When I was living in Rome, there was a great little roadside restaurant close by called “Il Cantuccio”. They made a number of dishes well, but one of our standbys was sautè di cozze, literally “mussel sauté”. They are, in fact, an Italian version of that near universal dish: steamed mussels.
I like the conviviality of this dish—serve your large pot of mussels in the center of the table and let each diner serve themselves a nice portion of mussels and liquor. You can eat it by grabbing a mussel shell gingerly with your left hand while removing the mussel with a fork or a spoon. (I prefer a spoon, because you can immerse the mussel in some of the sauce before you eat it for maximum flavor.) Make sure to have an extra bowl at table for discarded shells.
Ingredients (serves 4 as a secondo, 6 as an antipasto)
To pre-cook the mussels:
1 bag of mussels
A splash of white wine (say about 1/2 cup)
For the soffritto and final cooking:
2-3 cloves of garlic, chopped
1-2 peperoncini, chopped and seeds removed(or a dash of red pepper flakes)
A handful of fresh parsley, chopped
You wash the mussels under cold water and, if you have any doubts they might have sediment in them (see Notes), soak them in water to cover for at least an hour. Throw them into a pot, add a generous splash of wine, cover and cook over medium-high heat until all the mussels have opened. This should take only a couple of minutes. Then take them immediately off the heat, fish out the mussels with a slotted spoon, leaving their liquor in the bottom of the pot. (NB: Mollusks will get tough if you overcook them.)
While the mussels are steaming, sauté the garlic in a second pot, big enough to contain the mussels later. When the garlic just starts to brown a bit, add the chopped peperoncini or some red pepper flakes (to taste) and some chopped parsley, let this soffritto sauté very gently for a moment, until the garlic gives off a nice aroma.
Then immediately but gently pour the mussel liquor into second pot, making sure to leave the sediment you sometimes find at the bottom of the pot.
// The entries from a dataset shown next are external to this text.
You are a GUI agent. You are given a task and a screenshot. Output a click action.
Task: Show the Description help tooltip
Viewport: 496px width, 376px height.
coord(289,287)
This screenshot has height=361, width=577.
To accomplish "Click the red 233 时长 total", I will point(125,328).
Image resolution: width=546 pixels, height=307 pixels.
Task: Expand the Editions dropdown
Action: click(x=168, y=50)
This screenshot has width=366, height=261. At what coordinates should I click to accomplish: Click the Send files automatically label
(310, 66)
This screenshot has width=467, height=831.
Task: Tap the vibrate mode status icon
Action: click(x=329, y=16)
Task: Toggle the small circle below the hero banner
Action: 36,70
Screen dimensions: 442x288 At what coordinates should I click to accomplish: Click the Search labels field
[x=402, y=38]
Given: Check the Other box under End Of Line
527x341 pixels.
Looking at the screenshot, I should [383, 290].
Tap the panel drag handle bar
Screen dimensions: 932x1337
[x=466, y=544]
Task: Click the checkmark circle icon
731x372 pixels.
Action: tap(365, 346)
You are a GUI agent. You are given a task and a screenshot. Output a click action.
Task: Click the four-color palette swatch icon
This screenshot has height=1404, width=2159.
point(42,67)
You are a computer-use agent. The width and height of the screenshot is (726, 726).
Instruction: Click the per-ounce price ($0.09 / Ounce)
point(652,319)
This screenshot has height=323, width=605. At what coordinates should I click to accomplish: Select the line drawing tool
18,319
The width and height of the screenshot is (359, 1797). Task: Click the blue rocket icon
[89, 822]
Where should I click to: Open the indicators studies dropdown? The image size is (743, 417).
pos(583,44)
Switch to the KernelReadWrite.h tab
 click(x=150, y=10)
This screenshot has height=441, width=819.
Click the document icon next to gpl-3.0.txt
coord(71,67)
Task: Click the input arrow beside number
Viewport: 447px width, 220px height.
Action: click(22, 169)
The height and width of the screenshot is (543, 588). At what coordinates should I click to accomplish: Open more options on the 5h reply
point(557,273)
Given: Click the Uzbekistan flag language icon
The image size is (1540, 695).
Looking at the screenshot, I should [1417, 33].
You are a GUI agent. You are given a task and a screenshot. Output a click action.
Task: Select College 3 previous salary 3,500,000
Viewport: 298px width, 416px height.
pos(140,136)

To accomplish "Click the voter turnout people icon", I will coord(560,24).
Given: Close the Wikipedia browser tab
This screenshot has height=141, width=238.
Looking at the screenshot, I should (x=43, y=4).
Allow the liquor to reduce until it is very flavorful. If you think it needs salt, add some now, but the mussels are usually quite briny, so you may need none at all.
Then add the reserved mussels to the second pot, then some chopped parsley, stir well to coat the mussels with the ‘sauce’. Sprinkle a bit of additional chopped parsley on top and bring the pot to the table. Serve with crusty bread—a baguette is ideal—to sop up that delicious sauce!
We followed our sautè di cozze with a mixed green salad and a hunk of bucheron cheese (yum!), followed by mango sorbet topped with blackberries and laced with Cointreau. After dinner, a limoncello helped it all gone down nicely as we watched Slumdog Millionaire.
NOTES: If you want to make a slightly fancier dish, you can remove one side of the shell from each mussel (the one that the mussel meat is not clinging to, of course) while the sauce is reducing. That also allows you to serve more mussels in a somewhat smaller pot.
As always, there are any number of variations you can use to keep the dish interesting. Most notably, clams be mixed with, or substituted for the mussels, which case you will have either a sautè di cozze e vongole or a sautè di vongole. Add spaghetti (or linguine) to a saute di vongole and you will have the classic spaghetti alle vongole, pasta with clam sauce.
You can also vary the seasonings. Most commonly, you can make a ‘red sauce’ by adding some chopped or pureed tomato to the flavored oil and allow it to simmer for a minute or two before adding the mussel and/or clam liquor. Or you can make a more delicate sauce by substituting shallots for the garlic and red pepper, in which case you might want to add a tad of butter to the oil. And, of course, if you want to branch out of Italian cuisine, other possibilities open up: cream, beer or, as featured in another post, curry….
This dish is pretty easy, but if you want to make it even easier, you can add the raw mussels directly to the flavored oil, let them steam and serve. The resulting dish will be less intensely flavorful, but there will be more abundant liquor for dipping. (In fact, this is often called zuppa di cozze, or mussel soup.) But be careful, as there may be sediment in the bottom of the pot.
Speaking of sediment, some recipes call for soaking mussels and clams in water for some time (usually about an hour) before cooking, to purge them of their sediment. I usually find this step to be unnecessary, these days mussels are often ‘farmed’ in such a way that they never gather sediment. In any event, if you steam them separately, you can leave any sediment traces at the bottom of the pot. (And if you are really fastidious, you can filter the liquor through some cheesecloth.) But if you have any doubts about your mussels—especially if they are very large—do soak them. Mussels also sometimes come with a ‘beard’—the filaments that the mussel used to attach itself to the rocks on which it used to live. If you find a beard on any of your mussels, you’ll need to pull or cut it off—but most mussels these days are sold pre-trimmed.
One final word to the wise: look for smaller mussels for this dish. Larger mussels (or clams) may seem like a better deal, but they tend to have flabbier texture and are less sweet than the small ones. And because of their size they do not marry as well with the sauce.